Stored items
========================================================================

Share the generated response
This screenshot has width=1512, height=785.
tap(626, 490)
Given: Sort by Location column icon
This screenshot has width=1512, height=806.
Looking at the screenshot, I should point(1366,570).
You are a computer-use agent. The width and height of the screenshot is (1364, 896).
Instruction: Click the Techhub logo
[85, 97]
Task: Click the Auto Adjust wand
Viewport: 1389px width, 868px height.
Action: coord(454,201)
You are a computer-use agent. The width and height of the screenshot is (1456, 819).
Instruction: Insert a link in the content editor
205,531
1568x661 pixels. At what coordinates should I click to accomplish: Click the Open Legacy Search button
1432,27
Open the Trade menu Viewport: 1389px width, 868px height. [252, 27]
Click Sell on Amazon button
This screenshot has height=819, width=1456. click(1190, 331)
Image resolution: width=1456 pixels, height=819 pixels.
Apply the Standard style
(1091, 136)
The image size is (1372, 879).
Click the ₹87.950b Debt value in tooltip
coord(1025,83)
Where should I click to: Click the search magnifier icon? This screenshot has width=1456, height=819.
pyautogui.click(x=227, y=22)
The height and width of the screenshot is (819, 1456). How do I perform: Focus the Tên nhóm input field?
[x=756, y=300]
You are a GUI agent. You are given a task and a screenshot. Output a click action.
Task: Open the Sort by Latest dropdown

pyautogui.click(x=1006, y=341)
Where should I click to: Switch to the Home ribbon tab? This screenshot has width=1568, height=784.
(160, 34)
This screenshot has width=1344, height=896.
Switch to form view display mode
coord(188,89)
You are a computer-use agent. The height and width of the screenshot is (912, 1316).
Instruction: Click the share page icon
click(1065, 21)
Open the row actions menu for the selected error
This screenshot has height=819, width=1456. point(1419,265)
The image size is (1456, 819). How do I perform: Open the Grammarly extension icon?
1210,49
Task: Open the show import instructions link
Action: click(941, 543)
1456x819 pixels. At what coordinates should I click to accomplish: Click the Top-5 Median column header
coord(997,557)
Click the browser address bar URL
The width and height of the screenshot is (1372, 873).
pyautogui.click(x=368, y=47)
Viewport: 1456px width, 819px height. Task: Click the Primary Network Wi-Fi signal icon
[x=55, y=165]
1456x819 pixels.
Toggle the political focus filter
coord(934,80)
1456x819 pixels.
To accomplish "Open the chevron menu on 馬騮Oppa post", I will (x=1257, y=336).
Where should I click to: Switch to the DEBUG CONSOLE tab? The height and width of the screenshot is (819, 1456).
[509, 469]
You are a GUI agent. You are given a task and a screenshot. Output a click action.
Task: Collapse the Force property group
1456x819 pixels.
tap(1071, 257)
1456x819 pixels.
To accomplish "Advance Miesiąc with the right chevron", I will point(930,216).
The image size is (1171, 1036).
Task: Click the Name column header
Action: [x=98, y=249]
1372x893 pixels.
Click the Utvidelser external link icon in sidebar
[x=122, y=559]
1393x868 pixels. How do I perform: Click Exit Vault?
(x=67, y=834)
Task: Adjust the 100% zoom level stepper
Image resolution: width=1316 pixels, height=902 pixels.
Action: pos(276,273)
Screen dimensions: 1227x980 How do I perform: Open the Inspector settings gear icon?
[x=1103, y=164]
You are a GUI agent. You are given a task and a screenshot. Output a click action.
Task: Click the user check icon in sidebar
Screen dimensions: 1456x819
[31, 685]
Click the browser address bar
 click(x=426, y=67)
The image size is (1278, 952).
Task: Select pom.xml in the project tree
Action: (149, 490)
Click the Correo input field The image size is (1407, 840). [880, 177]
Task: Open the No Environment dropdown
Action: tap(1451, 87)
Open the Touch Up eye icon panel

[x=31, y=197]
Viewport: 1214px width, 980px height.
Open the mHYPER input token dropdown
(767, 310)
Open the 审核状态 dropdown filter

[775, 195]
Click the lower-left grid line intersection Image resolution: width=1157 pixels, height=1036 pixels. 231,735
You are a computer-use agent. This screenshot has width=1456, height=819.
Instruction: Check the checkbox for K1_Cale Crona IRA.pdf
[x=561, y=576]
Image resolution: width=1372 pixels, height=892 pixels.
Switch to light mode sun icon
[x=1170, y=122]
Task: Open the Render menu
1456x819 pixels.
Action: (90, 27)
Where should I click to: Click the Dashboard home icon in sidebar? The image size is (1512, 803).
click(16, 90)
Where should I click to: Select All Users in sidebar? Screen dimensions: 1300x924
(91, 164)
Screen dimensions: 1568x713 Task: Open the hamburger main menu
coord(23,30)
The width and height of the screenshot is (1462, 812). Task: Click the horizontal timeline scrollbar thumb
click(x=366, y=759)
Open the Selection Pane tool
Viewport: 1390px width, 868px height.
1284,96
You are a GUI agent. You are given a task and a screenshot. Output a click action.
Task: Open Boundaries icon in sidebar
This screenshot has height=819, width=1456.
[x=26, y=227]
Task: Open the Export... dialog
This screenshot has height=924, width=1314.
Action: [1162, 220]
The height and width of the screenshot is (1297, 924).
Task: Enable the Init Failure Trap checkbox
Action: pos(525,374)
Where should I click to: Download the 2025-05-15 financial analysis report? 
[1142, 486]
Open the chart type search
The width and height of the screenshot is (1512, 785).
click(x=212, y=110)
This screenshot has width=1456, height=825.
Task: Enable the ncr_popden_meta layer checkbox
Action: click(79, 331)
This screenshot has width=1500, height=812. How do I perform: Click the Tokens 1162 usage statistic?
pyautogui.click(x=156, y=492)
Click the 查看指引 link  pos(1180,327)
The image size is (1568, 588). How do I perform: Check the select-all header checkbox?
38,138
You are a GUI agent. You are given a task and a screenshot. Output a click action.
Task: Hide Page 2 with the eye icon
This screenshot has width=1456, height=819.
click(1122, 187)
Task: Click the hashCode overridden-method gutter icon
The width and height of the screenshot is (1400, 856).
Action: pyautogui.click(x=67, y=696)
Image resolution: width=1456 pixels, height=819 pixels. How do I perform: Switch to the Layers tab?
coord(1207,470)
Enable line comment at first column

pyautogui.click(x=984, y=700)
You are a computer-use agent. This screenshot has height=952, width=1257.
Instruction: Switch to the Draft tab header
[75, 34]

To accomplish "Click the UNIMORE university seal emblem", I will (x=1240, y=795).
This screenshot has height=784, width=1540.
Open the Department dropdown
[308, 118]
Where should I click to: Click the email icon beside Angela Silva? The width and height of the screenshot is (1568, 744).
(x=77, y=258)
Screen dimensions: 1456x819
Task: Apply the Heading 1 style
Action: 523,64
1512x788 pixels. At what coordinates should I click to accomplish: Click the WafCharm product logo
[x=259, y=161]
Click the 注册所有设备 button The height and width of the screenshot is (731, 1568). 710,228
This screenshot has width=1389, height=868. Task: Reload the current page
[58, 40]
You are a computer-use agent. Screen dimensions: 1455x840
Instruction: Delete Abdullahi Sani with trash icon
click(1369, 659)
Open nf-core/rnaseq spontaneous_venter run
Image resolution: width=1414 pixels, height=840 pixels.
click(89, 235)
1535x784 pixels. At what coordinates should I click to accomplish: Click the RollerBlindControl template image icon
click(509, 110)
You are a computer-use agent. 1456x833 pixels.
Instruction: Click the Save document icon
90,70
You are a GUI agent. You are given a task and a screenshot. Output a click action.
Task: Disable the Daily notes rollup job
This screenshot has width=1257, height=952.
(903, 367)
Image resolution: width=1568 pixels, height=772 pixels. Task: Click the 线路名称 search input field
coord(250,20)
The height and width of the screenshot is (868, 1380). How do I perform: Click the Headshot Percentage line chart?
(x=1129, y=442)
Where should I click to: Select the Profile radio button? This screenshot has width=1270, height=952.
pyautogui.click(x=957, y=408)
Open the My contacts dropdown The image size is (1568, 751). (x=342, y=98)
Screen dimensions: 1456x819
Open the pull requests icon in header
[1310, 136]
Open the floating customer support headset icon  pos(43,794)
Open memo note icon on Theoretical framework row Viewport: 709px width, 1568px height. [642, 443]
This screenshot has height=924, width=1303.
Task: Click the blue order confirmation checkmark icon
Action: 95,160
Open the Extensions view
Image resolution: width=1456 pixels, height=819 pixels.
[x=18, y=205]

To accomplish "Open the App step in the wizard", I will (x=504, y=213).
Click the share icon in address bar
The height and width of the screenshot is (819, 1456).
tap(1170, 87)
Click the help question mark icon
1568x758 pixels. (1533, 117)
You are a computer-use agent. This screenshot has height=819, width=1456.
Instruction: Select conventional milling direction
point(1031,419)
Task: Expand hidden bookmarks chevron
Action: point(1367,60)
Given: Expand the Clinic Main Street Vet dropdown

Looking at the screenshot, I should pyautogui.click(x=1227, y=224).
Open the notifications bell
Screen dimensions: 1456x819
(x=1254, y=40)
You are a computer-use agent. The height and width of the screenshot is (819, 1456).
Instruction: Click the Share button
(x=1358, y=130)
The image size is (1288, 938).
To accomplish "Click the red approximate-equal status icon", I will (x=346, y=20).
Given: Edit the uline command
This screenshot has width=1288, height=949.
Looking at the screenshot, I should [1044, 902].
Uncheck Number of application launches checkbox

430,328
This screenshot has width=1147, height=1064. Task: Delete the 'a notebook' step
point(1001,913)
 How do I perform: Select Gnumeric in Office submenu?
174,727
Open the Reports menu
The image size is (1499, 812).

========================================================================

## What is needed
Go through the records line by line and count those containing the string "Adjust". Give only the total.

## Output of the task
2